_Your goal_
Please keep to the lines below from the one with "Task: Open the About Us page" through the one with "Task: Select the Airbag ABTC1 section heading", and restate them word for word, ends included.

_Data excerpts_
┏━━
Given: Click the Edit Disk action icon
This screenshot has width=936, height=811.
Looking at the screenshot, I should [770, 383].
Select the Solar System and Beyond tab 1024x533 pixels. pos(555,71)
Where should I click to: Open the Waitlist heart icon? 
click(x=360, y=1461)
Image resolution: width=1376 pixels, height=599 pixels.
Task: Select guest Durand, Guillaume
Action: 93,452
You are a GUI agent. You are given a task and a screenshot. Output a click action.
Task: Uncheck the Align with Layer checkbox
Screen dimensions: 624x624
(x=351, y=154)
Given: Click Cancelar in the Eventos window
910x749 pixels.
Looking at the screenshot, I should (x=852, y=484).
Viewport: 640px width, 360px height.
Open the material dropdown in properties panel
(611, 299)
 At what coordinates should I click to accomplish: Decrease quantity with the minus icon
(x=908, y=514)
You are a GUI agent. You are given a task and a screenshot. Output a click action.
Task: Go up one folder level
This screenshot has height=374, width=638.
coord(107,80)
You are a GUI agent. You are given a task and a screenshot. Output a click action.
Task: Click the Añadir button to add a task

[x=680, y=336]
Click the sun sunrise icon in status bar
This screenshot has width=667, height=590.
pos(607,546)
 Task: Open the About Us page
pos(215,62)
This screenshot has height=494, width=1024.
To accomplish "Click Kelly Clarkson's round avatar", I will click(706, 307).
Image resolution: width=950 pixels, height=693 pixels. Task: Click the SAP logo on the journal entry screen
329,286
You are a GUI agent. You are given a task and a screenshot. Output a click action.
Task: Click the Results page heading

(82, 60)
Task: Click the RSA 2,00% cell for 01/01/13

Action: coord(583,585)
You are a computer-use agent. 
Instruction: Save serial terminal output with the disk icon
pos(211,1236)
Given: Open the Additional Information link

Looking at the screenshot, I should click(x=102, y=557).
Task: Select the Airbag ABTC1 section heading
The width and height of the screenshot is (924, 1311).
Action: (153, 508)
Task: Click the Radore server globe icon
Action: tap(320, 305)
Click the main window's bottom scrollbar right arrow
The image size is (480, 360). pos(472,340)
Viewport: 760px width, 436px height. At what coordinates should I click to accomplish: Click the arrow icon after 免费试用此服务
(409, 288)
┗━━
_Completed task_
 Task: Open the About Us page
pos(215,62)
This screenshot has height=494, width=1024.
To accomplish "Click Kelly Clarkson's round avatar", I will click(706, 307).
Image resolution: width=950 pixels, height=693 pixels. Task: Click the SAP logo on the journal entry screen
329,286
You are a GUI agent. You are given a task and a screenshot. Output a click action.
Task: Click the Results page heading

(82, 60)
Task: Click the RSA 2,00% cell for 01/01/13

Action: coord(583,585)
You are a computer-use agent. 
Instruction: Save serial terminal output with the disk icon
pos(211,1236)
Given: Open the Additional Information link

Looking at the screenshot, I should click(x=102, y=557).
Task: Select the Airbag ABTC1 section heading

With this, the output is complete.